Collected data:

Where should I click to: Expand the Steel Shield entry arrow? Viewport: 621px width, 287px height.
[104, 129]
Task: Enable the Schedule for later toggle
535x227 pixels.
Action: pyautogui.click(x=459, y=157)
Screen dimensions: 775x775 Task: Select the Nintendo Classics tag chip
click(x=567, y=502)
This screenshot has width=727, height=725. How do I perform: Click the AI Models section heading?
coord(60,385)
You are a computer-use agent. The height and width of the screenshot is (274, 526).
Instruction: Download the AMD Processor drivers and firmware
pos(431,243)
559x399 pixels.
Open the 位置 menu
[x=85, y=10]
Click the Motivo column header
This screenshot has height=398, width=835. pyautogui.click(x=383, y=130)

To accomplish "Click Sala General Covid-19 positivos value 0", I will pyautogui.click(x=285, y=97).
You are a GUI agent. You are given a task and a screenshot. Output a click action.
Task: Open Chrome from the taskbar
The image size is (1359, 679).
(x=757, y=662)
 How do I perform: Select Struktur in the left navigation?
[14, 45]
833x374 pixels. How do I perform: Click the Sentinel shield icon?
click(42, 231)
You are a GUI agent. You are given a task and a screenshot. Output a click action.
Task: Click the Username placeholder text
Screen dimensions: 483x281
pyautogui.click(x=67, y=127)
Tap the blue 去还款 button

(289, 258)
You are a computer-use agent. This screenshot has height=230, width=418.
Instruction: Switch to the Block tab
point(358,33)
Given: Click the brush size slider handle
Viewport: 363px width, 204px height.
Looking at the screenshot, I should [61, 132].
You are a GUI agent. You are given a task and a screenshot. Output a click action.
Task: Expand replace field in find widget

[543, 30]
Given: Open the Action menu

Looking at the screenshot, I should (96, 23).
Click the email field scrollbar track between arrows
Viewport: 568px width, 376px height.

Task to carry out:
Could you output the records in full, exactly as written?

The completed task:
Where should I click to: Expand the Steel Shield entry arrow? Viewport: 621px width, 287px height.
[104, 129]
Task: Enable the Schedule for later toggle
535x227 pixels.
Action: pyautogui.click(x=459, y=157)
Screen dimensions: 775x775 Task: Select the Nintendo Classics tag chip
click(x=567, y=502)
This screenshot has width=727, height=725. How do I perform: Click the AI Models section heading?
coord(60,385)
You are a computer-use agent. The height and width of the screenshot is (274, 526).
Instruction: Download the AMD Processor drivers and firmware
pos(431,243)
559x399 pixels.
Open the 位置 menu
[x=85, y=10]
Click the Motivo column header
This screenshot has height=398, width=835. pyautogui.click(x=383, y=130)

To accomplish "Click Sala General Covid-19 positivos value 0", I will pyautogui.click(x=285, y=97).
You are a GUI agent. You are given a task and a screenshot. Output a click action.
Task: Open Chrome from the taskbar
The image size is (1359, 679).
(x=757, y=662)
 How do I perform: Select Struktur in the left navigation?
[14, 45]
833x374 pixels. How do I perform: Click the Sentinel shield icon?
click(42, 231)
You are a GUI agent. You are given a task and a screenshot. Output a click action.
Task: Click the Username placeholder text
Screen dimensions: 483x281
pyautogui.click(x=67, y=127)
Tap the blue 去还款 button

(289, 258)
You are a computer-use agent. This screenshot has height=230, width=418.
Instruction: Switch to the Block tab
point(358,33)
Given: Click the brush size slider handle
Viewport: 363px width, 204px height.
Looking at the screenshot, I should [61, 132].
You are a GUI agent. You are given a task and a screenshot. Output a click action.
Task: Expand replace field in find widget

[543, 30]
Given: Open the Action menu

Looking at the screenshot, I should (96, 23).
Click the email field scrollbar track between arrows
Viewport: 568px width, 376px height.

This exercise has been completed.